DIRECTIONS: In the material below, find each line with the word "click" and copy it.

GIVEN DATA:
★ ★ ★ ★ ★ ★ ★
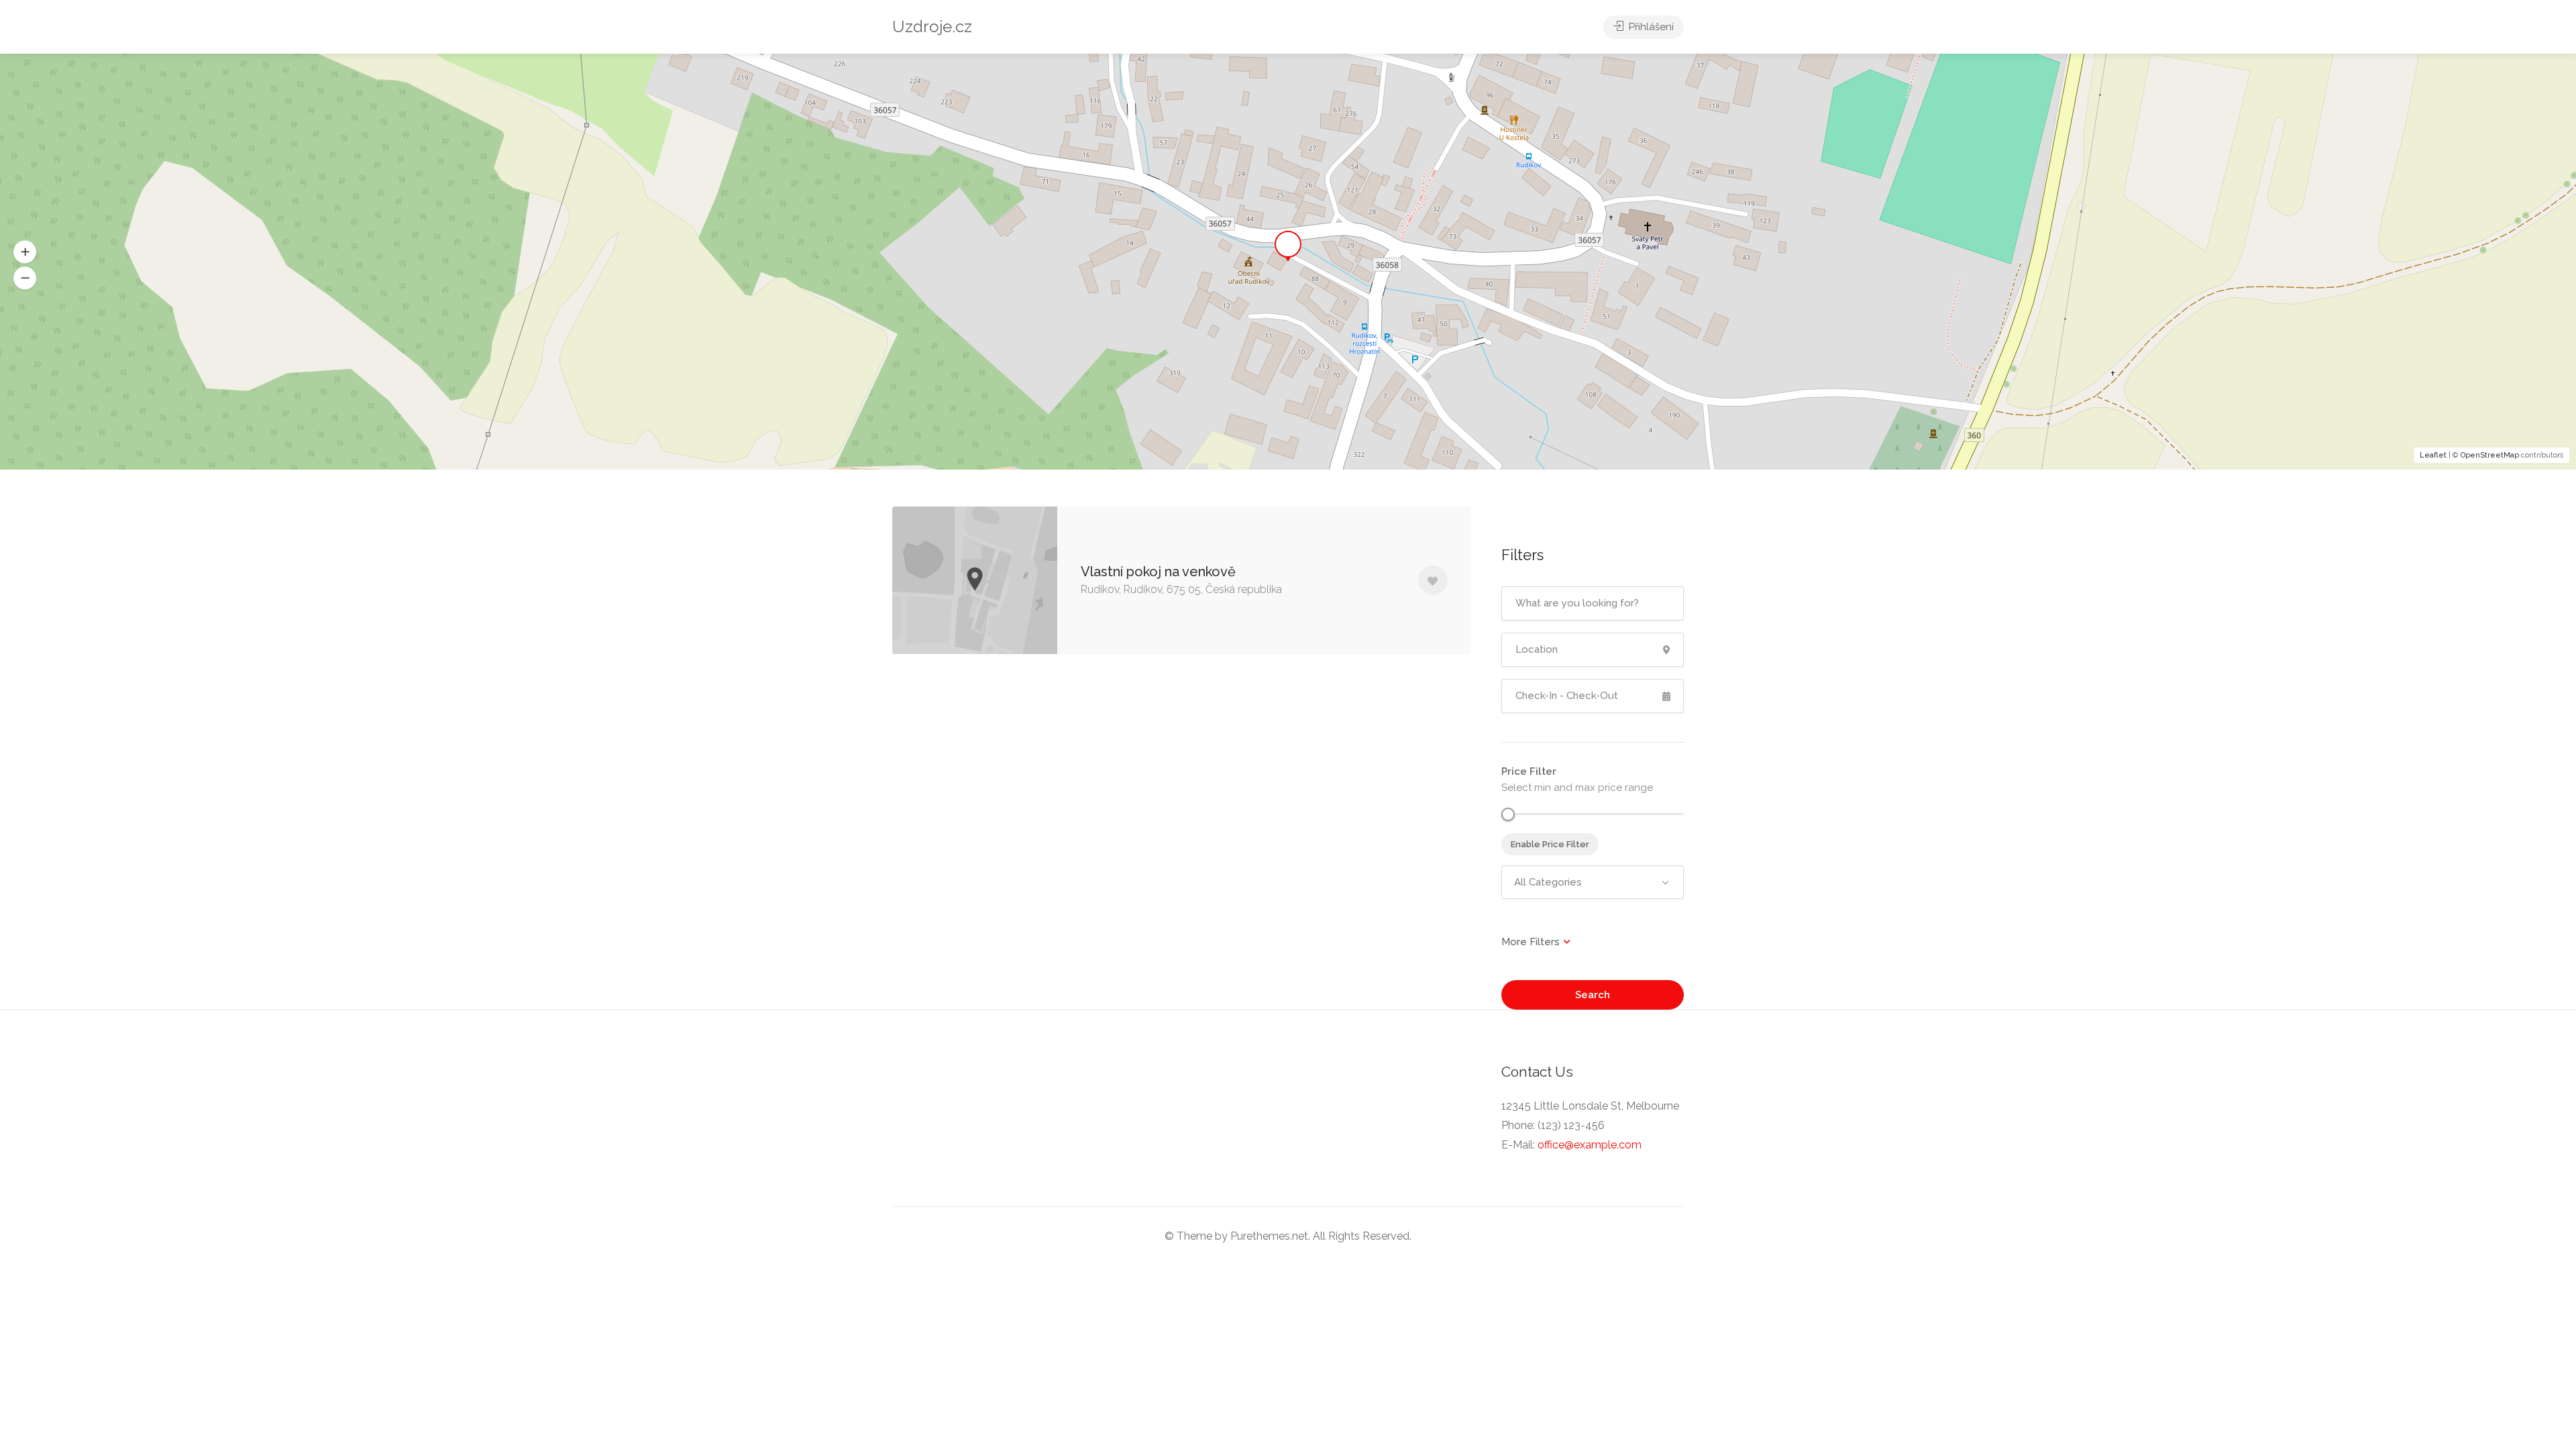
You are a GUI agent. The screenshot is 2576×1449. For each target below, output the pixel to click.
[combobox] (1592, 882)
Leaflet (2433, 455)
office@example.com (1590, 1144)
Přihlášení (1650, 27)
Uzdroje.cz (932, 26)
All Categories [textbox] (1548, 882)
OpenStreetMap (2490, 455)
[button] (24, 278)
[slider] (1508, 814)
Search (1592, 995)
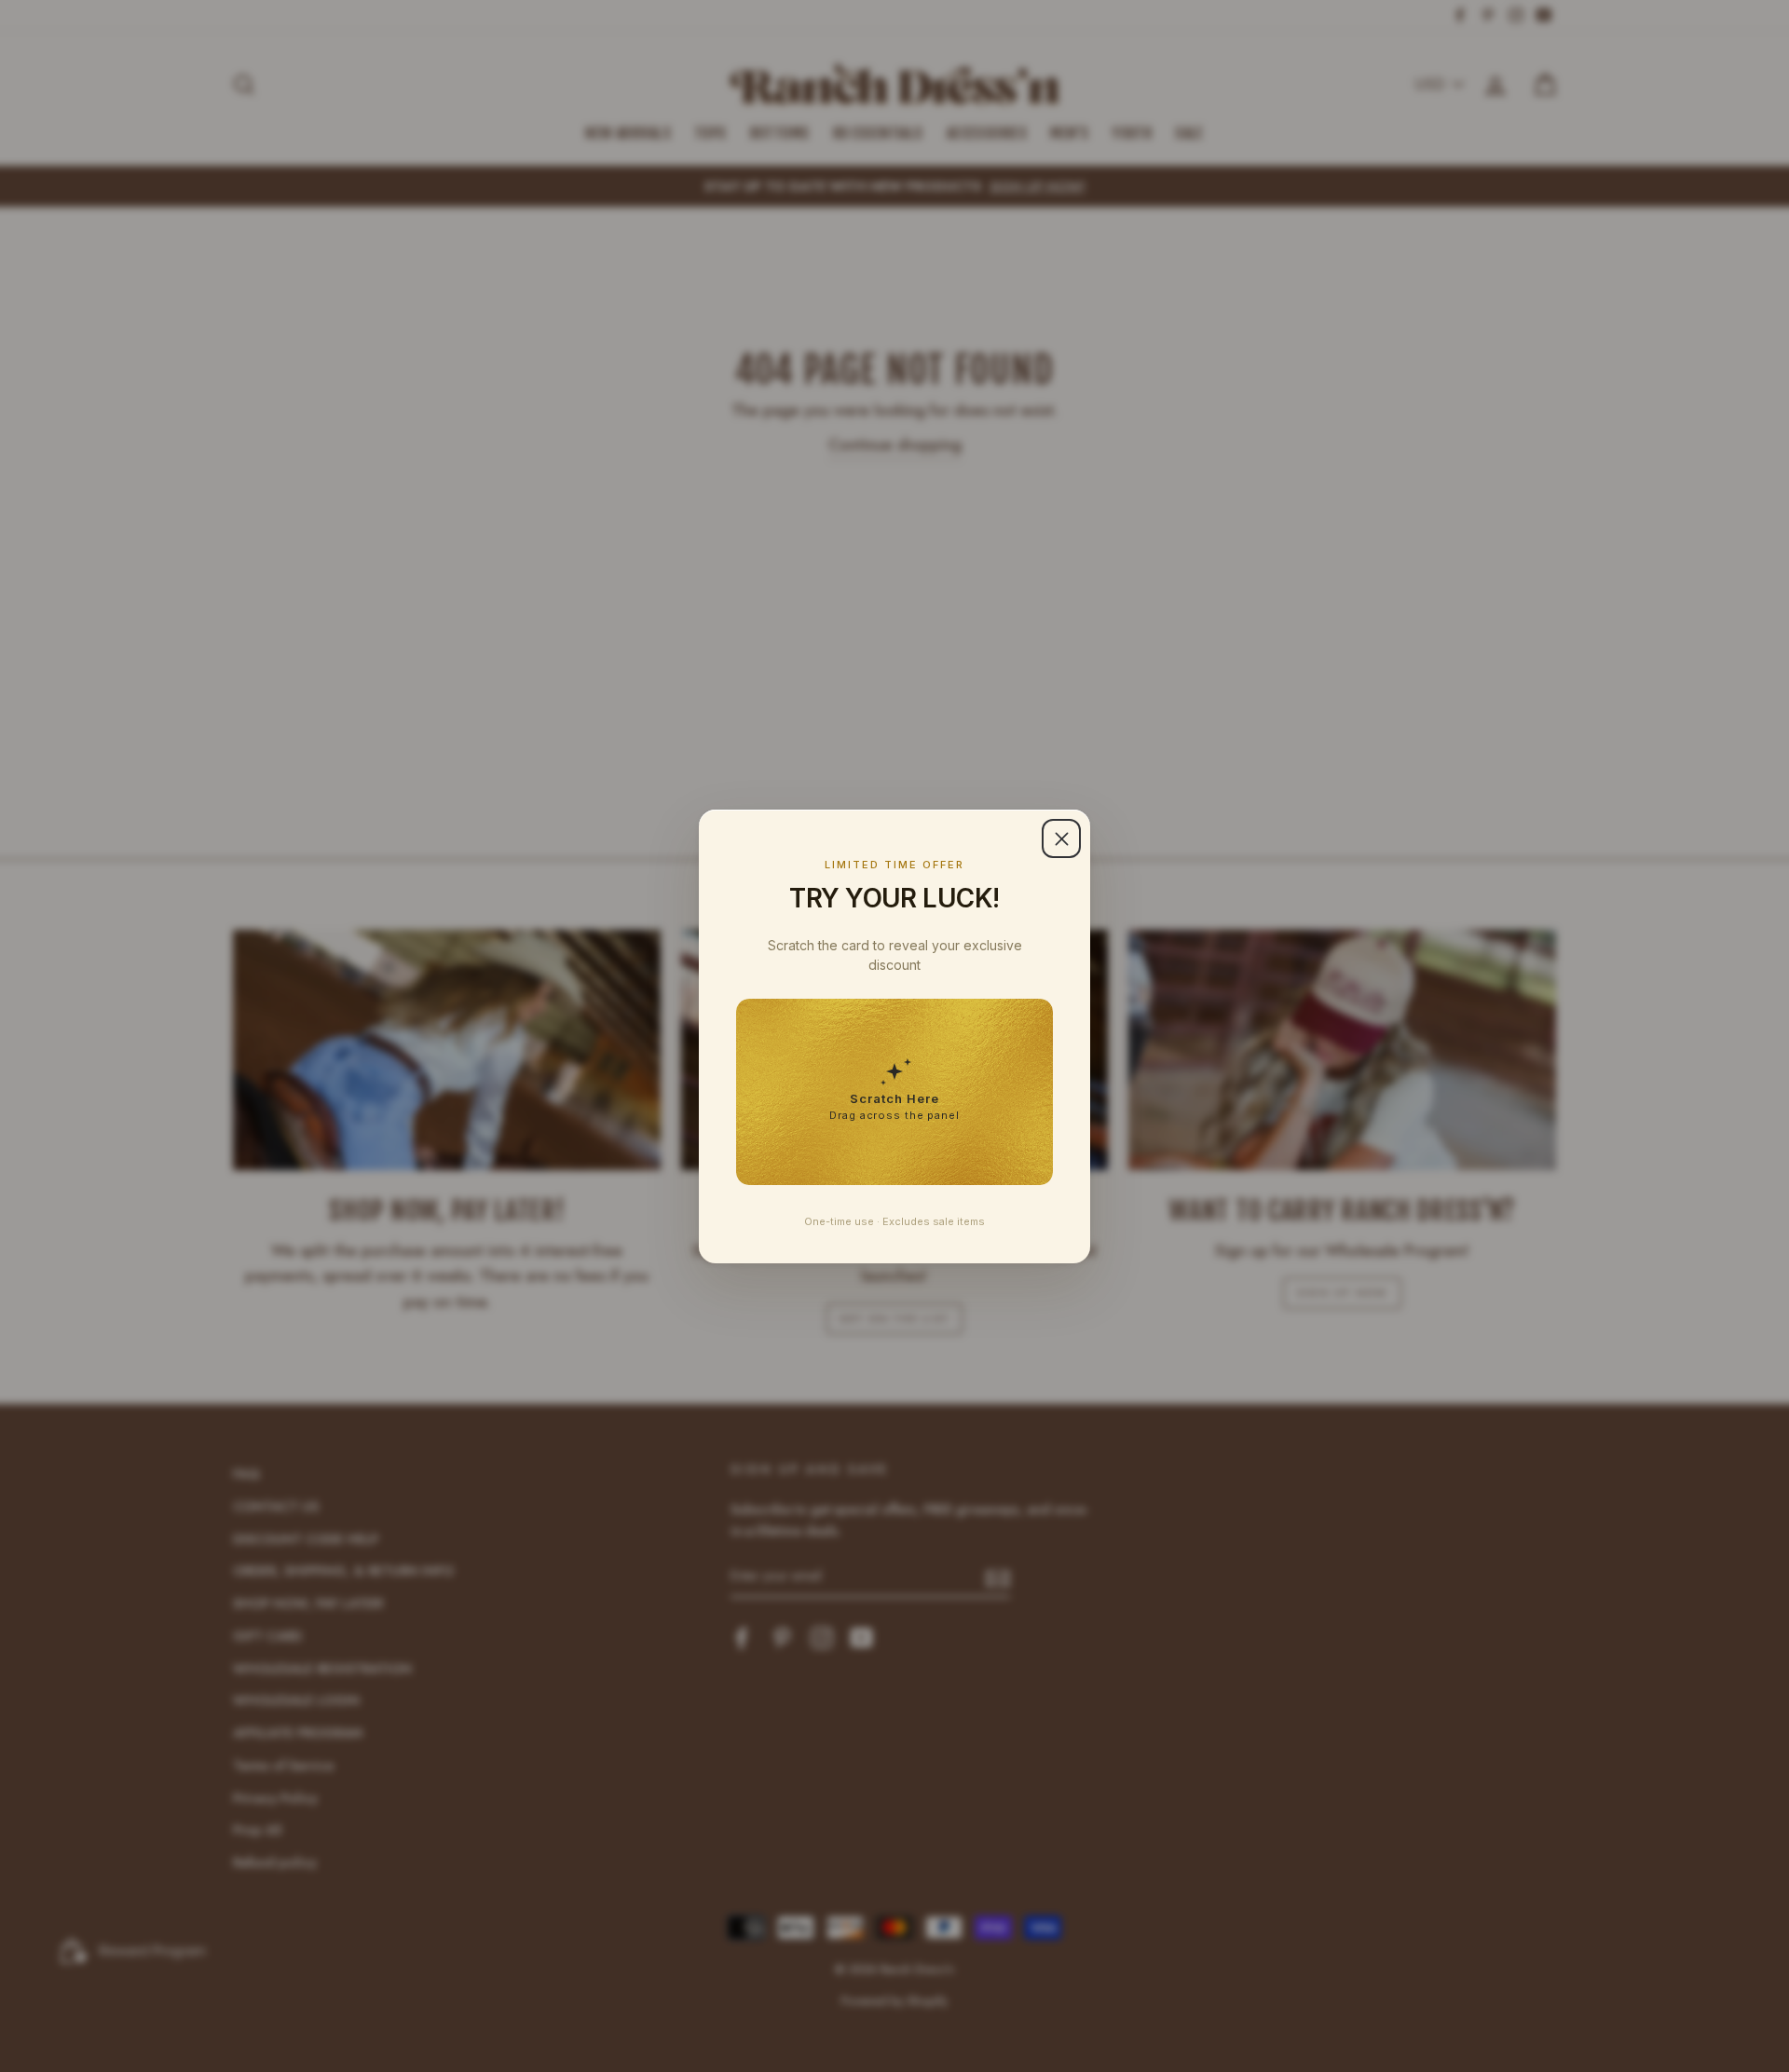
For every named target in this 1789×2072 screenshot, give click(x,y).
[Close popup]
★ ★ ★ ★ ★ ★ ★
OUTPUT BELOW:
You are a GUI agent. The screenshot is 2576×1449. For each target below, output the pixel to click.
For every named target in this 1789×2072 screenshot, give click(x,y).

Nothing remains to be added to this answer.